Randy Sabien (; born September 26, 1956) is an American jazz violinist, composer, and music educator known for his live performances and numerous recordings, many of them on Flying Fish Records and Red House Records. At the age of 21 he founded and chaired the Jazz Strings department at Boston's Berklee College of Music and since 2009 has been the chair of the Strings department of McNally Smith College of Music.

Life and career 

Sabien was born in North Carolina while his father was in the US Army as a dentist.  After his tour of duty, the family settled in Rockford, Illinois. Sabien, originally a drummer, took up the violin to fill a gap in his local youth orchestra and developed his love for jazz after hearing the jazz violinist Stephane Grappelli. Sabien studied classical music at the University of Illinois combined with performing as a country/rock fiddler before enrolling at Berklee College of Music in 1977.  The following year, at age 21, he founded and chaired Berklee's Jazz Strings department. He left Berklee after three years to record and tour, eventually settling in Hayward, Wisconsin.

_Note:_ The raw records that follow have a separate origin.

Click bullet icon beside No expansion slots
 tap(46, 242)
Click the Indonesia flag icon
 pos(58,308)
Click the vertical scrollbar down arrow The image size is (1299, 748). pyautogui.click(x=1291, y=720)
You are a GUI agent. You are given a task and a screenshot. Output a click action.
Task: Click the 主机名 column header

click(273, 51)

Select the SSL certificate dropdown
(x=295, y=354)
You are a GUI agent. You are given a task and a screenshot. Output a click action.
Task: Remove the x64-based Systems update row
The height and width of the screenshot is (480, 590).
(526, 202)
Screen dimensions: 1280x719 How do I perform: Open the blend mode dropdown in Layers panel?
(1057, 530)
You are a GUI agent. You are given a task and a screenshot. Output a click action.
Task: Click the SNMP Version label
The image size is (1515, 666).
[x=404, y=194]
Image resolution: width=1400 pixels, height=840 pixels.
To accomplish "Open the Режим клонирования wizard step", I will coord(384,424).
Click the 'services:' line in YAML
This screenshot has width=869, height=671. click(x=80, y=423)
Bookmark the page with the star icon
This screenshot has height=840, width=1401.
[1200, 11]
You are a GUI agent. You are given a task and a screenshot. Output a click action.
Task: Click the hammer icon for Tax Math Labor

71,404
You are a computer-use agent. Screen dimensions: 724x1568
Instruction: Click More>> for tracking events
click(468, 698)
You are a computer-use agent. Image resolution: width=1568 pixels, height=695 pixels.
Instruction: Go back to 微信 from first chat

In the early 1980s he performed with and produced three albums for folk singer-songwriter, Jim Post and founded the Randy Sabien Jazz Quintet. He went on to provide violin, mandolin, guitar and piano accompaniment for many other American singer/songwriters as well as recording his own albums.  His first solo album with the Randy Sabien Jazz Quintet, In a Fog, was released in 1983 on Flying Fish Records, and later re-released on Fiddlehead Music, the label he founded in 1989. His most recent solo album Rhythm and Bows was released in late 2007. May 1980 marked the first of Sabien's several appearances over the next 25 years on Garrison Keillor's radio series A Prairie Home Companion where he played in the show's The Guy's All-Star Shoe Band. His concert with the Fiddlehead Band at the Grand Theater in Wausau, Wisconsin was broadcast on Wisconsin Public Television in 2012 as was a thirty-minute background feature, On the Road: Randy Sabien & Mike Dowling with Sabien and Dowling performing "Long Tall Mama" in an "impromptu acoustic jam".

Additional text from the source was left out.